The public advocate’s office annually ranks buildings’ managing agents based on their property holdings’ number of serious, unresolved housing code violations logged by city inspectors.
David Schorr managed 330 apartments across 17 buildings on behalf of Sugar Hill Capital Partners. In a monthly sampling between December 2020 and November 2021, those buildings together racked up an average of 1,442 open housing code violations, 418 of which were Type C violations – or deemed “immediately hazardous” by city inspectors.
One of the Sugar Hill properties, at 375 W. 126th Street, a 10-unit building in Harlem, currently has 43 open violations — nearly half of them Class C, the most serious category. They range from roach and mice infestations to violations related to lead paint and mold, city records show.
Second on the list is Abdul Khan, with 1,302 open violations across his dozen buildings in four boroughs, followed by entities affiliated with the nonprofit Northeast Brooklyn Housing Development Corporation, or NEBHDCo, whose registered managing agent Nathaniel Montgomergy had 1,192 open violations.
For the fourth year in a row, the public advocate has given dishonorable mention to the New York City Housing Authority, whose 176,000 apartments are not subject to housing code enforcement but remain under watch of a federal monitor due to dangerous and decaying conditions.
For the fourth year in a row, the public advocate has given dishonorable mention to the New York City Housing Authority, whose 176,000 apartments are not subject to housing code enforcement but remain under watch of a federal monitor due to dangerous and decaying conditions.

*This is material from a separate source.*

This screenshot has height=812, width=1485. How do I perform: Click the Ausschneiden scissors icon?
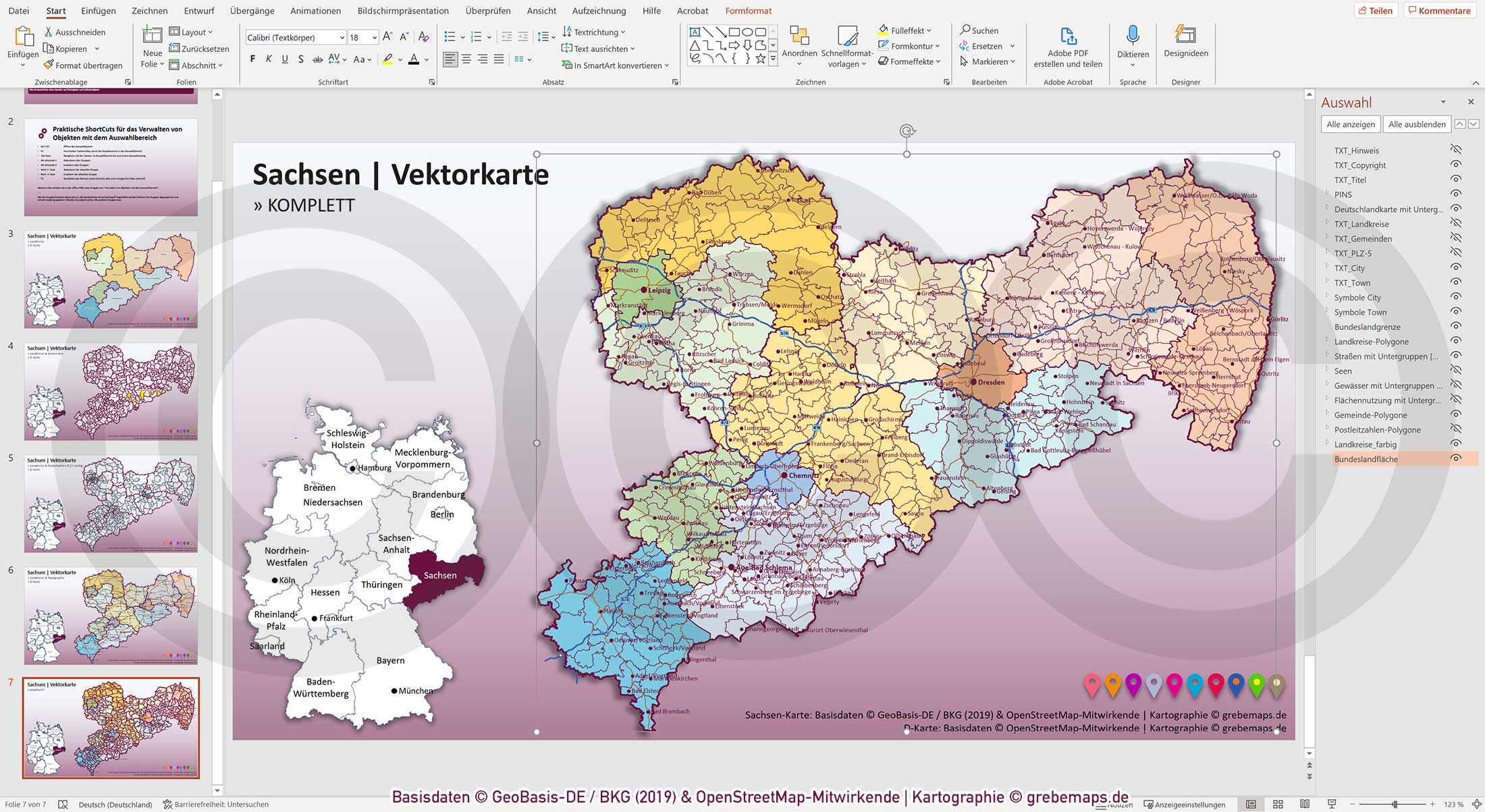pos(48,32)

I could have told you this 50 years ago.
This mia culpa is shared by all people on housing grounds.
Contractor ,housing employee, tenant.
It is easy to blame workers for decay and deterioration.

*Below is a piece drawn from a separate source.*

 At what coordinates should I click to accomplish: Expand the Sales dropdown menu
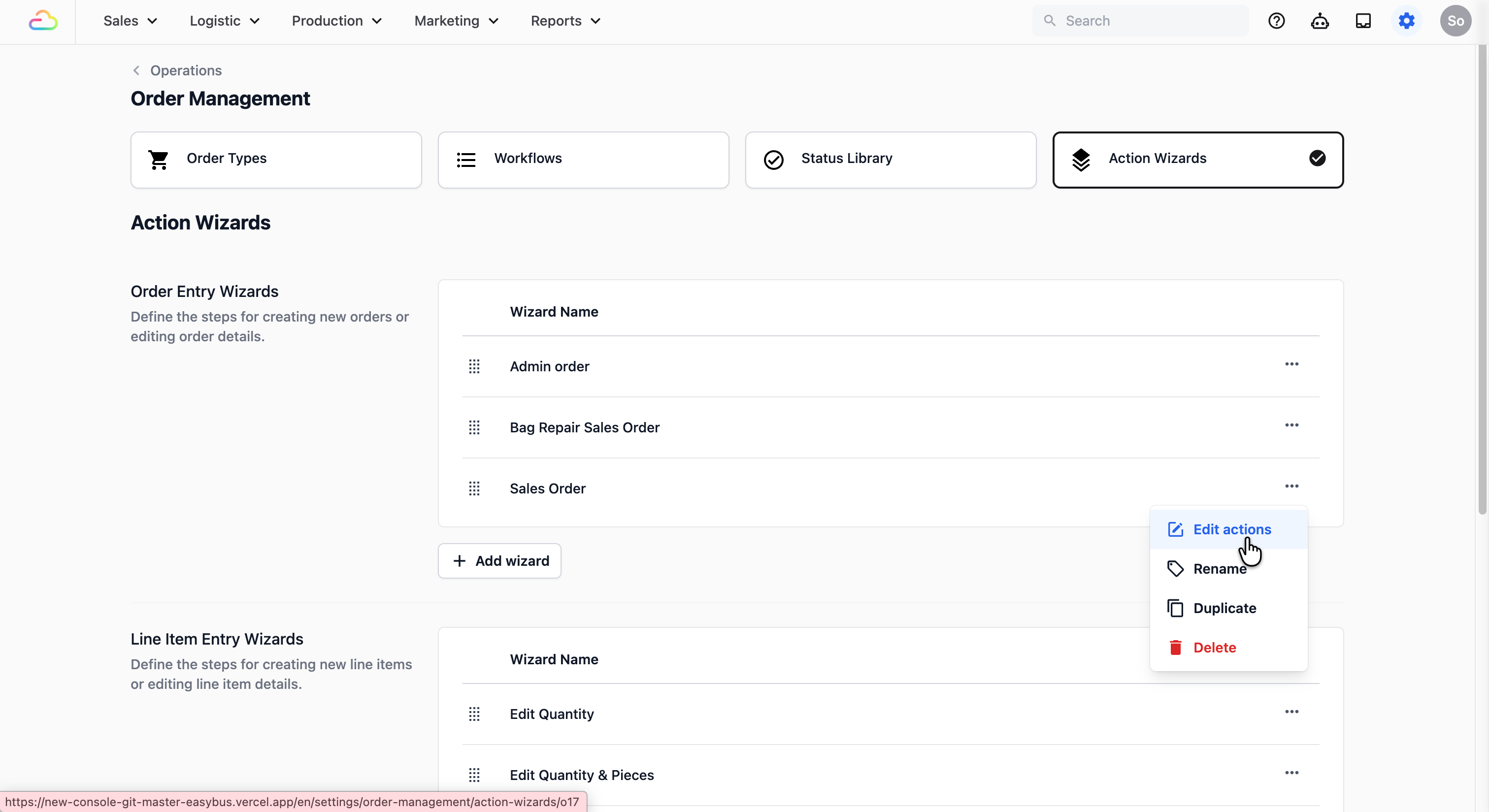coord(130,21)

What makes it hard to believe decay and deterioration
is solely in the hands of employees and contractors
are the mounds of filth that generations of tenants have piled
on over the years just to get to all the decay and deterioration!

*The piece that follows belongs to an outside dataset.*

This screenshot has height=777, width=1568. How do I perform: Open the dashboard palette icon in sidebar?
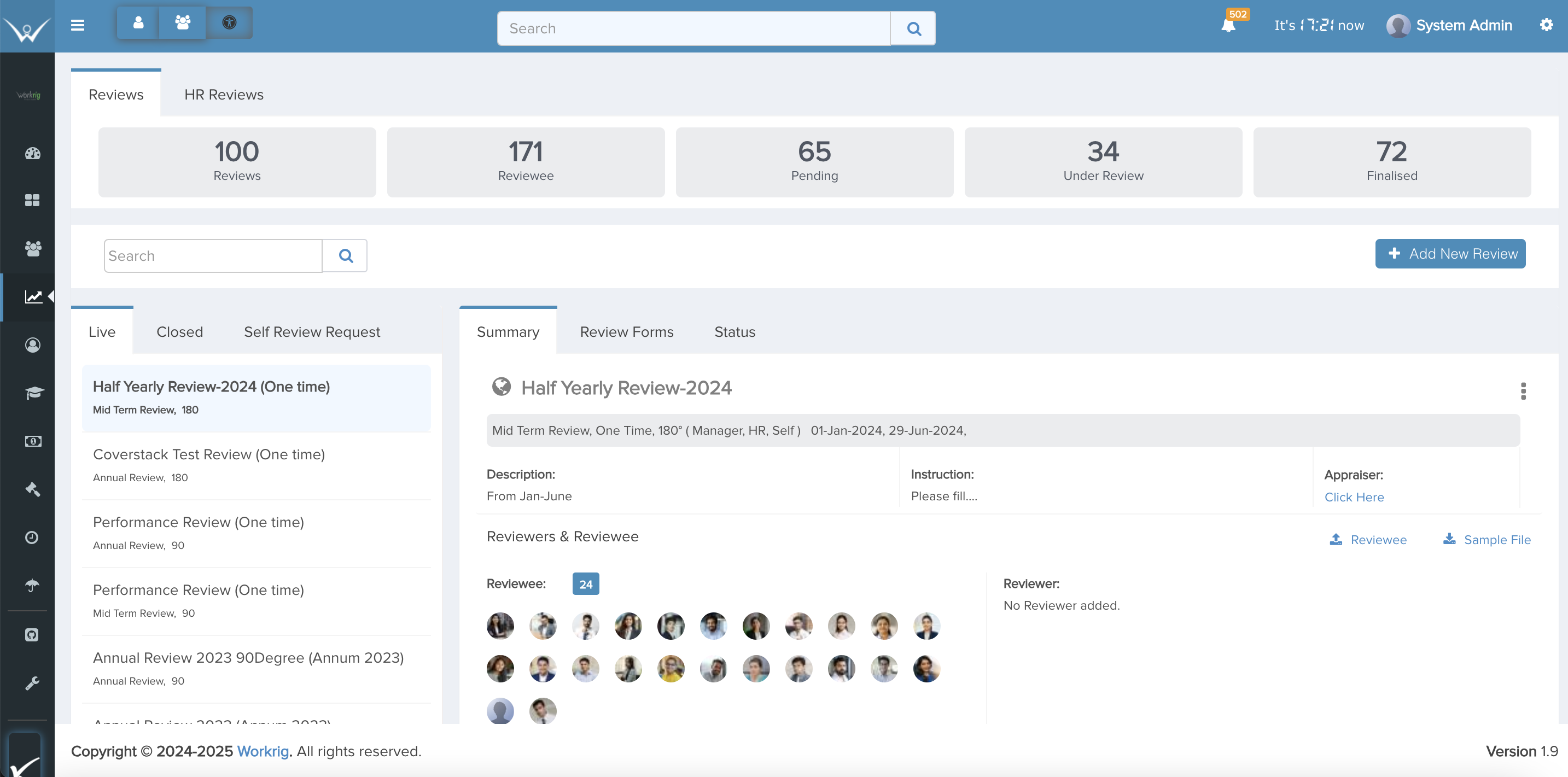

Entry doors do not rip off hinges by themselves.
Elevators aren't set on fire by themselves.
Mailboxes aren't ripped off the walls by themselves.
Glass does not shatter on its own.
Vestibules,stair wells,rooftops and landings do not urinate
or spread feces on themselves.
Graffiti does not suddenly materialize on the property entirety.
Need I go on?
How many times do you think a contractor will continue to repair
something that is broken over and over and over.
How many times will a worker mop up urine day in and day out
without feeling disheartened and finally not caring?
It will require everybody to fix the problem.
Until then...............it's just a money pit.
For the fourth year in a row, the public advocate has given dishonorable mention to the New York City Housing Authority, whose 176,000 apartments are not subject to housing code enforcement but remain under watch of a federal monitor due to dangerous and decaying conditions.
I could have told you this 50 years ago.
This mia culpa is shared by all people on housing grounds.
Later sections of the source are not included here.